Au début des années 80, Tim Powers publie ”Les voies d’Anubis” où un jeune californien va se retrouver projeté dans l’Angleterre Victorienne et devra échapper à un loup garou, à une secte d’adorateur d’Anubis,…et à des sauts temporels pour le moins gênants…

James Blaylock va publier en 1986 “Homunculus”, histoire saugrenue où il est question de Londres en 1870 et de l’Homoncule, cet être mystérieux ne dépassant pas 20 centimètres et dont tous les protagonistes chercheront à s’emparer. Les zombies et les savants fous seront de la partie…

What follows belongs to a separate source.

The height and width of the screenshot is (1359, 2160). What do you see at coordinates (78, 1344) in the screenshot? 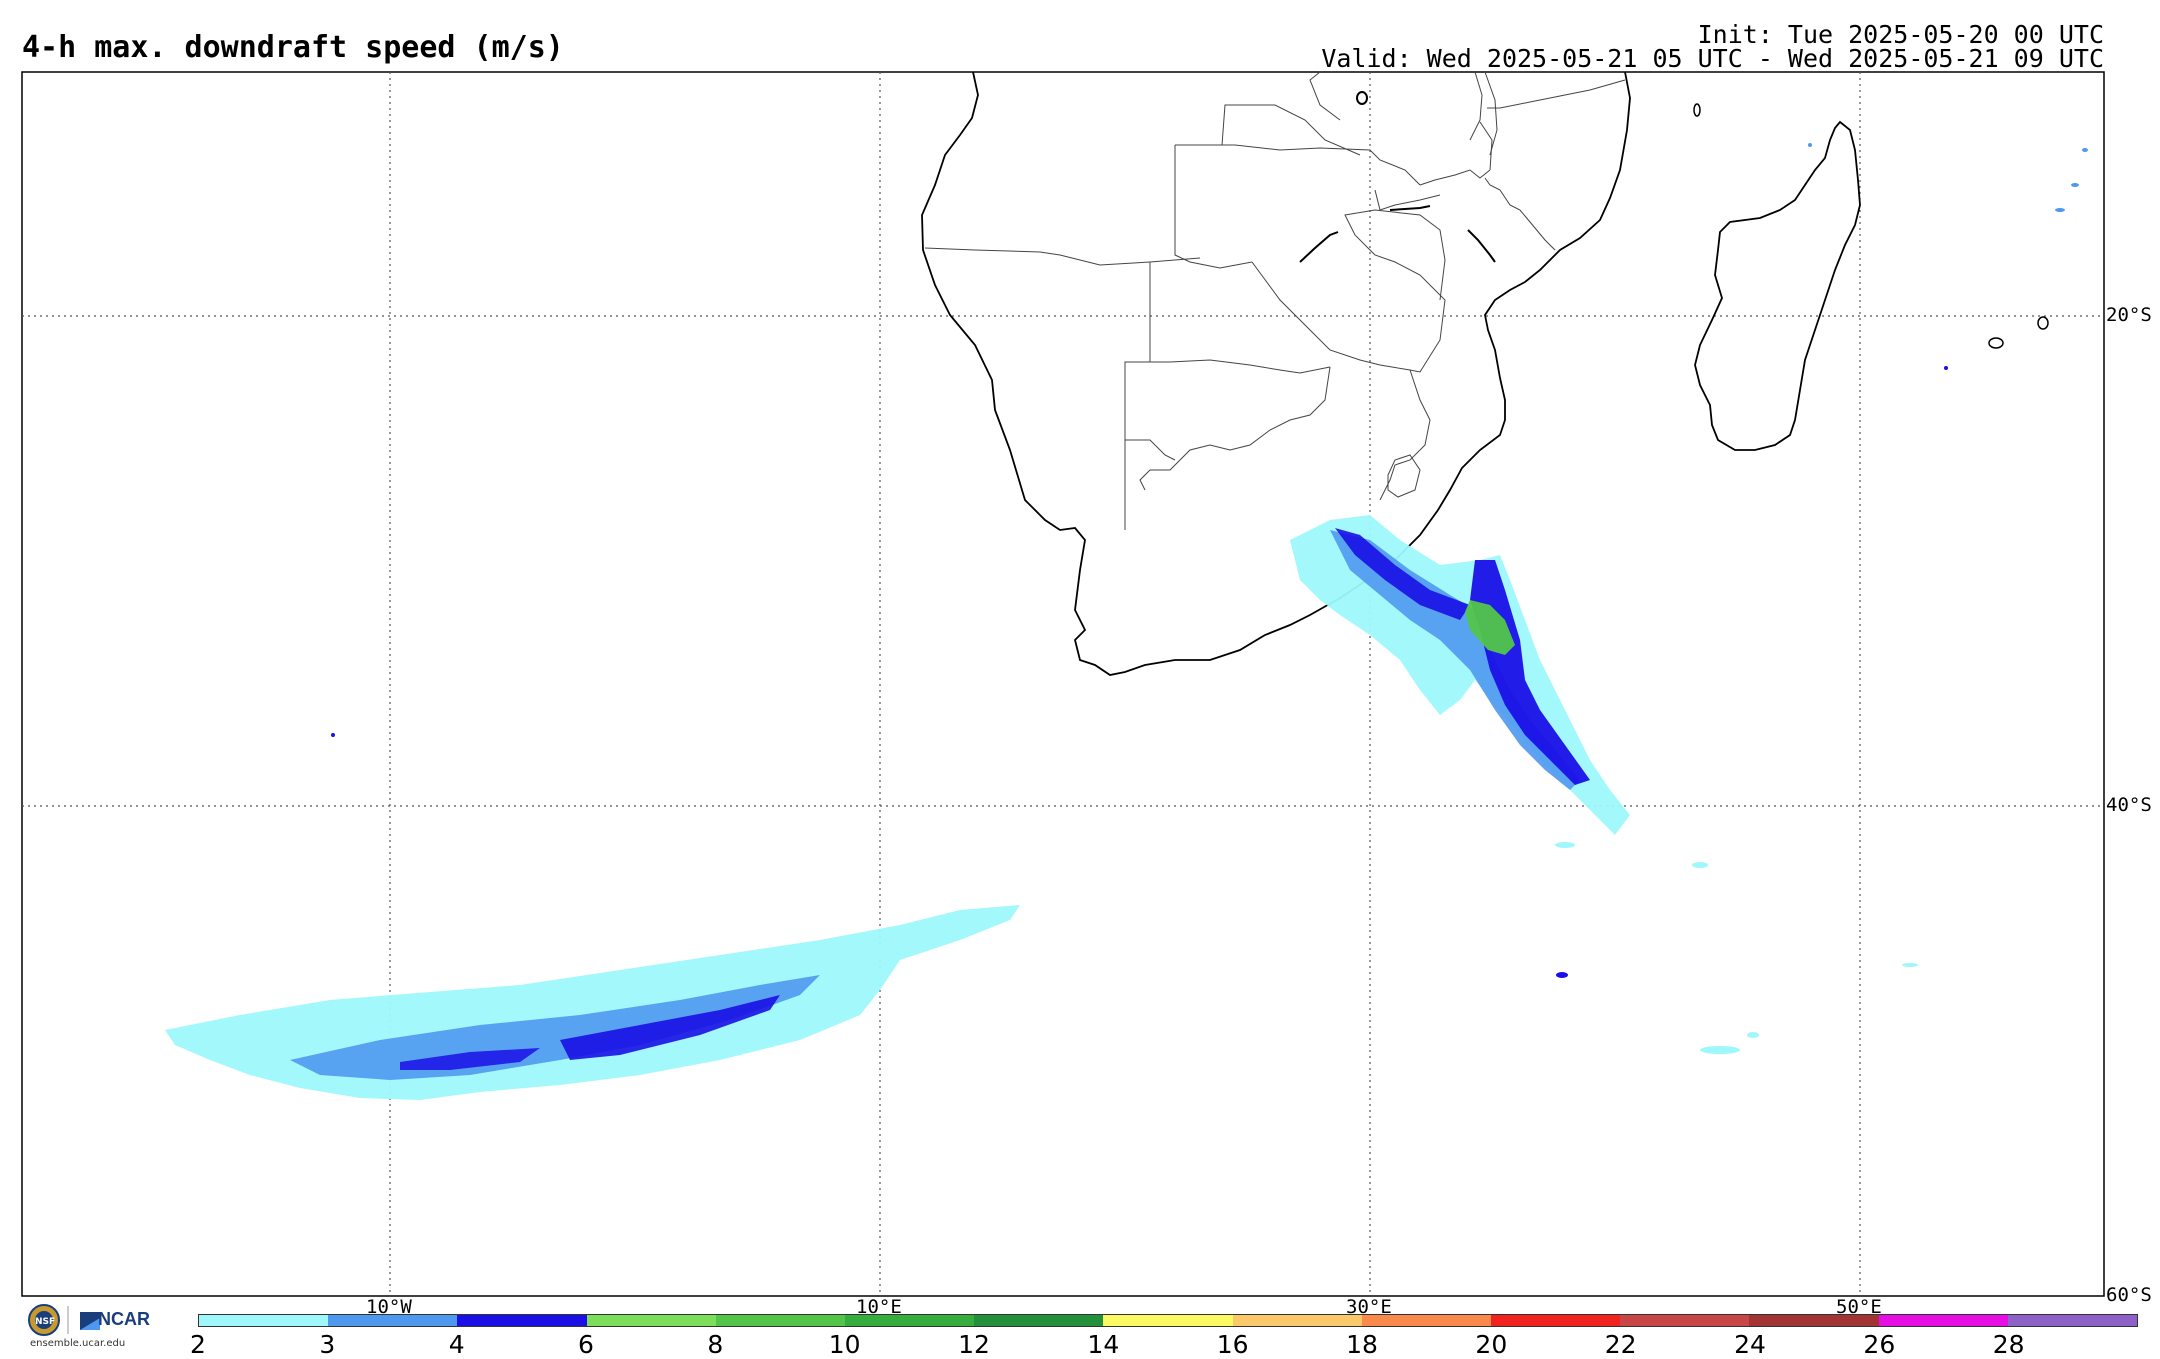
I see `logo-url: ensemble.ucar.edu` at bounding box center [78, 1344].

 Quant à KW Jeter, il nous livre avec ses “Machines infernales” une course-poursuite sur les traces d’un horloger,  à Londres au 19ème siècle, dont la vie bascule dès le jour où un étrange automate entre en contact avec lui. Ce livre, à prendre au 33 ème degré, est tout de même nettement inférieur aux deux précédents. On notera toutefois que dès 1979, Jeter publia une suite de “La machine à remonter le temps” de Wells avec un roman intitulé “Morlock night”, jamais traduit en français à ce jour, et qui constitue la première tentative littéraire dans un univers Steampunk.

On retrouvera plus tard les deux papes du Cyberpunk, Bruce Sterling et William Gibson, qui donneront une pierre a l’ édifice Steampunk en publiant ensemble “La machine à différence”.

Ce concept s’est également décliné au travers de divers jeux de rôle, notamment “Space 1889″ qui n’a jamais eu le succès escompté ainsi que l’excellent “Château Falkenstein”.

Des éléments Steampunk se retrouvent bien évidemment dans toute une série d’oeuvres qui jamais n’ont utilisé cette étiquette. On peut penser au cycle de bandes dessinées “Les Cités Obscures” de Schuiten et Peeters, à la série “le réseau Bombyce” de Cecil et Corbeyran, ou encore à l’illustrateur et auteur de manga Tatsuyuki Tanaka et son projet Cannabis Work (voir illustration centrale).

L’ère Victorienne n’est qu’un exemple représentatif de ce courant littéraire car il existe bien d’autres univers qui sont passé à la moulinette du Steampunk. On pense par exemple à l’univers western “tuné” de  Wild wild west.

Bref, le Steampunk est aujourd’hui le concept qui reprend à son compte le mélange des époques. Il préfigure peut-être avec l’esthétique du passé ce que sera la mode de demain.